Telomere length is associated with adverse atrial remodeling in patients with atrial fibrillation

Atrial fibrillation (AF) is the most prevalent cardiac arrhythmia and poses a significant global health burden. Its prevalence increases markedly with age, affecting up to 18% of individuals over 80 years old. Telomeres, repetitive DNA sequences at the chromosomal ends, serve as biological markers of aging. This study aimed to explore the relationship between telomere shortening and AF, particularly in the context of atrial remodeling. Additionally, we investigated the gene expression profiles of AF patients based on telomere length (TL) and the extent of left atrial fibrosis.

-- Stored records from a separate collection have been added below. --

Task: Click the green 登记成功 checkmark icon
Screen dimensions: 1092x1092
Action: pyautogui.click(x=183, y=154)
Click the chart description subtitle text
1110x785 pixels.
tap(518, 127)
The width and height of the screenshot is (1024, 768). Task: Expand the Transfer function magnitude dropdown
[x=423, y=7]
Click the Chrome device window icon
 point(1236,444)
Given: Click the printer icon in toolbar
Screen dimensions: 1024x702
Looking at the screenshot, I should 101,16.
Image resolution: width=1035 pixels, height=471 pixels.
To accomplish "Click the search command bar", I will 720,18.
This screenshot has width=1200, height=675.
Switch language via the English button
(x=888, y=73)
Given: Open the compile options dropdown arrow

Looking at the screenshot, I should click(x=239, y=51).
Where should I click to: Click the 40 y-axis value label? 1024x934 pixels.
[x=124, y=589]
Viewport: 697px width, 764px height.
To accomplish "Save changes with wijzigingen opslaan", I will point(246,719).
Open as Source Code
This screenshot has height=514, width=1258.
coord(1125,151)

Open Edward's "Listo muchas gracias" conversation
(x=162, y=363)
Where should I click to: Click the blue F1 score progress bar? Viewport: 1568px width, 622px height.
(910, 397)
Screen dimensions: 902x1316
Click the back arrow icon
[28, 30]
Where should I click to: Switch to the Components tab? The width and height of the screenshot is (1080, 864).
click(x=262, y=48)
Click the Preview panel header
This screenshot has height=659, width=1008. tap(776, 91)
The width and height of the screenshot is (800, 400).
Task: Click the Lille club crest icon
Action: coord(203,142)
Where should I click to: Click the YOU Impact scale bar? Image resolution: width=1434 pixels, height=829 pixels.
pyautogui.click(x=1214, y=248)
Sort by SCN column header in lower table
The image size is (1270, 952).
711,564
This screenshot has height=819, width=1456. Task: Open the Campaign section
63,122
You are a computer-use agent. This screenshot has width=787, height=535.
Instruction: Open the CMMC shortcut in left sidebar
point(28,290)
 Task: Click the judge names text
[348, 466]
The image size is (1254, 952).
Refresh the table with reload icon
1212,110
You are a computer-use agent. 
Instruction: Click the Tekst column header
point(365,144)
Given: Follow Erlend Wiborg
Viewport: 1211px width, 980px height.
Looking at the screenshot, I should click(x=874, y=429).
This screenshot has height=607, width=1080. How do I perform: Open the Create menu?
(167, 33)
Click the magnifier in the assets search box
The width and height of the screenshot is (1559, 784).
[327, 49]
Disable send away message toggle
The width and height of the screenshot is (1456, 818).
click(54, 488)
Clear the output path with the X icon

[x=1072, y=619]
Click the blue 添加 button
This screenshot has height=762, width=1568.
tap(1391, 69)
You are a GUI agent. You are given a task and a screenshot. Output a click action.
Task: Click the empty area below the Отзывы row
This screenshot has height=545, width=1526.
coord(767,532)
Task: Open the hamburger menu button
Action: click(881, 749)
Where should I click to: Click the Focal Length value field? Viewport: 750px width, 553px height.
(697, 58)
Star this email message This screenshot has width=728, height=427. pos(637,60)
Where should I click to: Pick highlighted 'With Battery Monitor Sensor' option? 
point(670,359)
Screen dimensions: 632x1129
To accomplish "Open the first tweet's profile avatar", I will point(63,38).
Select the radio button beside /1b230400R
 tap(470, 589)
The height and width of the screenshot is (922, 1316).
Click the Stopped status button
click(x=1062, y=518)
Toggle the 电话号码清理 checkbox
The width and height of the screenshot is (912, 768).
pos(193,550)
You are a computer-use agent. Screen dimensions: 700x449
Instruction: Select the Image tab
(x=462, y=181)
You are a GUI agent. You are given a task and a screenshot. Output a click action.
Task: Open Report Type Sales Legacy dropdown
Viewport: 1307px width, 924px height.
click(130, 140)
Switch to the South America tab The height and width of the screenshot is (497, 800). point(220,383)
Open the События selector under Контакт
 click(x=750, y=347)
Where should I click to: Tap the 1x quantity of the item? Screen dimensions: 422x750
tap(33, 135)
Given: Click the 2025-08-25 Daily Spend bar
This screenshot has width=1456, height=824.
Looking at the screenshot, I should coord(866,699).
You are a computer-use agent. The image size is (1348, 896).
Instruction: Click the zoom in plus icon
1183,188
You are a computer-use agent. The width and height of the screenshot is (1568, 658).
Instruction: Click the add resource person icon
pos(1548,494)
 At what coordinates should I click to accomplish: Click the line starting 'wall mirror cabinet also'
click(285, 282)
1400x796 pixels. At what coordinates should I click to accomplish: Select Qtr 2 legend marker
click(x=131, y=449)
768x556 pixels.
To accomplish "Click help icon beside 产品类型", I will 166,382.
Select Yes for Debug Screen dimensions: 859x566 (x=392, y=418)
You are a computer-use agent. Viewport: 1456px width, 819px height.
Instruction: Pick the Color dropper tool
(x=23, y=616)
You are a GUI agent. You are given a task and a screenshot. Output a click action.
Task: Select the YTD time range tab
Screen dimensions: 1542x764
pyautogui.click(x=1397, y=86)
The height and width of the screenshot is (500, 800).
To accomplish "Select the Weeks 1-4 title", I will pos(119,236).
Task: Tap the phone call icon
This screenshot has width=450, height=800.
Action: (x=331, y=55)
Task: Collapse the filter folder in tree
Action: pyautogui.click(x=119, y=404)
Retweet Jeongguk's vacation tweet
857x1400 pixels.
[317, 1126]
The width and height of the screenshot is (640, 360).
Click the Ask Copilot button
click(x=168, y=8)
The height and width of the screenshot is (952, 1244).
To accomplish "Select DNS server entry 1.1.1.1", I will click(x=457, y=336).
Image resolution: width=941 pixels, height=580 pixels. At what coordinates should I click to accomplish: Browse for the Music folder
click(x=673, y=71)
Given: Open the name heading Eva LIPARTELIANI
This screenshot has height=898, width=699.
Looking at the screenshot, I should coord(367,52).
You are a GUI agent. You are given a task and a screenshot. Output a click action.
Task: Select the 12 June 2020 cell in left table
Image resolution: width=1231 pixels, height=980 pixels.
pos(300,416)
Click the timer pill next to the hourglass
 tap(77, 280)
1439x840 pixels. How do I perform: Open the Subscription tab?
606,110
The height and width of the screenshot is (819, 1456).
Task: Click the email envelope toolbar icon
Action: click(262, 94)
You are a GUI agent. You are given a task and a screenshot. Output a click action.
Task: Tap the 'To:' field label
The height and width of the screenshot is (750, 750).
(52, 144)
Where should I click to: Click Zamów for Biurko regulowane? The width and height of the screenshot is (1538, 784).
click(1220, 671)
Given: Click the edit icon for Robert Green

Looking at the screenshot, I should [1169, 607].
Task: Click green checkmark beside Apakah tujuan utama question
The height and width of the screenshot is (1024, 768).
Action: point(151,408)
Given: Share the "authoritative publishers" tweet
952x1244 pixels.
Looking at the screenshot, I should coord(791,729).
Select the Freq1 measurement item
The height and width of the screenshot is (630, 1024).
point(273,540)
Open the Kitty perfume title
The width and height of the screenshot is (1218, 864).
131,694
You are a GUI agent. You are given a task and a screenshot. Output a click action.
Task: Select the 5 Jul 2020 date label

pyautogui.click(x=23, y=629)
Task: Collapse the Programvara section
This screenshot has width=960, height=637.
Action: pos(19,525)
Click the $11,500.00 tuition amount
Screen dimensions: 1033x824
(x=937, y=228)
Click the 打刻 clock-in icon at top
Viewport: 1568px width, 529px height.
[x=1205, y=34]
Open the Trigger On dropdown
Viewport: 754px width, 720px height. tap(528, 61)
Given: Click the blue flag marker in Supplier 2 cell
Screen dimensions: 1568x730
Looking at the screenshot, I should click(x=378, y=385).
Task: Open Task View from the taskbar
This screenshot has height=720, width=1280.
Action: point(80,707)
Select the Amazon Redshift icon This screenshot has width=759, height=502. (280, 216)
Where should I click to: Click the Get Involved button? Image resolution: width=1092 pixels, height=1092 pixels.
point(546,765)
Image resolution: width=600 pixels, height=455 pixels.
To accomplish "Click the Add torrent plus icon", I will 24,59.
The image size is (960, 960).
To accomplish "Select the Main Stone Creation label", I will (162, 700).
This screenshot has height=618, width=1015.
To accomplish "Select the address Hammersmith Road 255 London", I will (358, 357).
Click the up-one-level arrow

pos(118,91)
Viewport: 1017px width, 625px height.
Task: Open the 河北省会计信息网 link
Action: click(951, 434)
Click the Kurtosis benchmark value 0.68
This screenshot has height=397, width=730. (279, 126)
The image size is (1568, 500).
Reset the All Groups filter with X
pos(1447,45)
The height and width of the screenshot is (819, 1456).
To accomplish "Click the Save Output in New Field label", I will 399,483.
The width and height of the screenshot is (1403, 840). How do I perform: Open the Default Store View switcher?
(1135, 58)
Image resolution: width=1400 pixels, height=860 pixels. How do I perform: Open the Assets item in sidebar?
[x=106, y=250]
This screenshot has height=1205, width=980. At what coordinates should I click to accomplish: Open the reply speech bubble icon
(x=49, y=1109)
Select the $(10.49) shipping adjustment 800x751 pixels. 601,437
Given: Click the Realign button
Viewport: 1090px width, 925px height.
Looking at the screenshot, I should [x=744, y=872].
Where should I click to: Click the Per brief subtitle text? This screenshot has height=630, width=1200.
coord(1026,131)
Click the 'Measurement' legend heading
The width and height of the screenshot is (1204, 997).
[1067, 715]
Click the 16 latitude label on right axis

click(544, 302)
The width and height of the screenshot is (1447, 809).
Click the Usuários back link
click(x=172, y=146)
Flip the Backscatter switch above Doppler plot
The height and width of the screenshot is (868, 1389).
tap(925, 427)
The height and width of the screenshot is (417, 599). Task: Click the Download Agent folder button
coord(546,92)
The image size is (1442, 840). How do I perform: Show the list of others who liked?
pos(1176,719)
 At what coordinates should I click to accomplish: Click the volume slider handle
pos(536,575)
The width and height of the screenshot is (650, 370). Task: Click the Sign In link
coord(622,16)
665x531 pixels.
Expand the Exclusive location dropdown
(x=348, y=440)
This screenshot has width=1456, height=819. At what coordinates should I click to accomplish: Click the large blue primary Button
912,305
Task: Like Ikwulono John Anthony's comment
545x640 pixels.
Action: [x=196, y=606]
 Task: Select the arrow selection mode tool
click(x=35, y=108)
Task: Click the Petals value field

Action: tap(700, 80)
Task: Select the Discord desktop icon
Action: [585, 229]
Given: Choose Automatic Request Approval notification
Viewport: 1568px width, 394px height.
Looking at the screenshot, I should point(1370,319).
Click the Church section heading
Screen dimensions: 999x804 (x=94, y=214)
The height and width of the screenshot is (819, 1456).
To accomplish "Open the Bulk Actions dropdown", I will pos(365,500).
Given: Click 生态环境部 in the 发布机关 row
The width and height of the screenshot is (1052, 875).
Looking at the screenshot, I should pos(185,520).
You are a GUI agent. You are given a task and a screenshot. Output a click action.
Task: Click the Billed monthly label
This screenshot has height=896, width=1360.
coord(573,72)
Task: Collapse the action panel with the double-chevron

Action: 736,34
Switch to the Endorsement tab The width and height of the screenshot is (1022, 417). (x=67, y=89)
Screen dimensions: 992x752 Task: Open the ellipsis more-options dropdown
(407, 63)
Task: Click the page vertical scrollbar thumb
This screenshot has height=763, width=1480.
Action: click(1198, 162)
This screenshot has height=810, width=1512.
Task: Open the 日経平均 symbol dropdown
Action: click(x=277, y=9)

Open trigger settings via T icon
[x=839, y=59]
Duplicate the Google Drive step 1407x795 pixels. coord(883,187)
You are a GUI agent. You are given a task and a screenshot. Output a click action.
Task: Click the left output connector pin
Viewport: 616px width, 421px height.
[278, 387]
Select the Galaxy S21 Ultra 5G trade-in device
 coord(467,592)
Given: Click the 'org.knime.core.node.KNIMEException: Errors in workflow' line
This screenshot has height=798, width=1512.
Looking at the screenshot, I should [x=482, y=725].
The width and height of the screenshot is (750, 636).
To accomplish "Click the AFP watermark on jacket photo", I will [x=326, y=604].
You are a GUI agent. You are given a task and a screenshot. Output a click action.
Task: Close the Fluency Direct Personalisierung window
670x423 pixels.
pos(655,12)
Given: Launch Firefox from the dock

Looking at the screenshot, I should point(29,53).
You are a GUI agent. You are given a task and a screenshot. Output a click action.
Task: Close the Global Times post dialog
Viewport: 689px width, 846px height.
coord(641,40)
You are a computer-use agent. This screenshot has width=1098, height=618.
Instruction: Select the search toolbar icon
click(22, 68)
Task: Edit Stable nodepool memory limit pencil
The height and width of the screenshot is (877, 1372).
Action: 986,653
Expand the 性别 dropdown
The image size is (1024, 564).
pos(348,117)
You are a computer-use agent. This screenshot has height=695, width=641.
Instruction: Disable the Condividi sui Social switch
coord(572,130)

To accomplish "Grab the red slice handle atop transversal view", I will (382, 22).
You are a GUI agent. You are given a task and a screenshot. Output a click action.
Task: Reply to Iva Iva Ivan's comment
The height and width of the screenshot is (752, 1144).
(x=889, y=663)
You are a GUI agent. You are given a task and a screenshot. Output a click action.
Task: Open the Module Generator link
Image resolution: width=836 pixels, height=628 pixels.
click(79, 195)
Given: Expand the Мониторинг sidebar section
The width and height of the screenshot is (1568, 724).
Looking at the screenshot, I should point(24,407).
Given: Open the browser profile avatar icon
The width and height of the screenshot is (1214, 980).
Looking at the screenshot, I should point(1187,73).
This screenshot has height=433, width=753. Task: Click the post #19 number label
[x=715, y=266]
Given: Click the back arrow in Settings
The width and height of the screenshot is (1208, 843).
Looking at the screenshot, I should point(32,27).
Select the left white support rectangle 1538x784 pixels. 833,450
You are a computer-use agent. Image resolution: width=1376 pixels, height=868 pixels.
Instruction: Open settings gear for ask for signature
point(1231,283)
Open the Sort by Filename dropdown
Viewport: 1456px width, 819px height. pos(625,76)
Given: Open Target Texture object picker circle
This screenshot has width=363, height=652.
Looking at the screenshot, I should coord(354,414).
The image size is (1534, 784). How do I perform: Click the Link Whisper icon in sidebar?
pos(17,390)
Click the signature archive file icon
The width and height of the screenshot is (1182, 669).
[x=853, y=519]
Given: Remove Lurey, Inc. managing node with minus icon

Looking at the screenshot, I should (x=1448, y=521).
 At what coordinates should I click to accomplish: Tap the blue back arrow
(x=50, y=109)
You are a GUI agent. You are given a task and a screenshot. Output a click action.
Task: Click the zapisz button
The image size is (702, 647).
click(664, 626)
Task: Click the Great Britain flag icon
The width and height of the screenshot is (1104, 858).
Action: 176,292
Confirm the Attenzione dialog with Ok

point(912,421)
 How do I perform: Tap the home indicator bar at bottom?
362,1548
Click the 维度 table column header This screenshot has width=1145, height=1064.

A total of 72 patients undergoing catheter ablation for AF were included in this study. Bipolar voltage mapping was used to identify left atrial low-voltage areas (LVAs), which served as a surrogate marker for atrial fibrosis. Telomere length was measured and correlated with LVAs. Gene expression profiling was conducted using 3’ mRNA sequencing, and clonal hematopoiesis of indeterminate potential (CHIP) was evaluated via next-generation sequencing. Tert −/− and Terc −/− knockout mice models were employed to assess the mechanistic role of telomere shortening in atrial remodeling.

Patients with advanced left atrial fibrosis exhibited significantly shorter telomeres compared to those with minimal or no fibrosis. A strong correlation was observed between the extent of LVAs, TL, and clinical outcomes following AF ablation. After 24 months, only 26.5% of patients with severe fibrosis and short TL maintained sinus rhythm (SR), compared to 62.5% of patients with minimal fibrosis and longer telomeres. Gene expression profiles and CHIP occurrence differed between AF patients with short versus long telomeres. Furthermore, mouse models with telomere shortening displayed pronounced left atrial fibrosis and upregulation of fibrosis-related genes.

Telomere shortening is strongly associated with left atrial remodeling and fibrosis. Shortened telomeres are linked to molecular mechanisms that may contribute to the development of atrial fibrosis, thereby promoting the persistence of AF.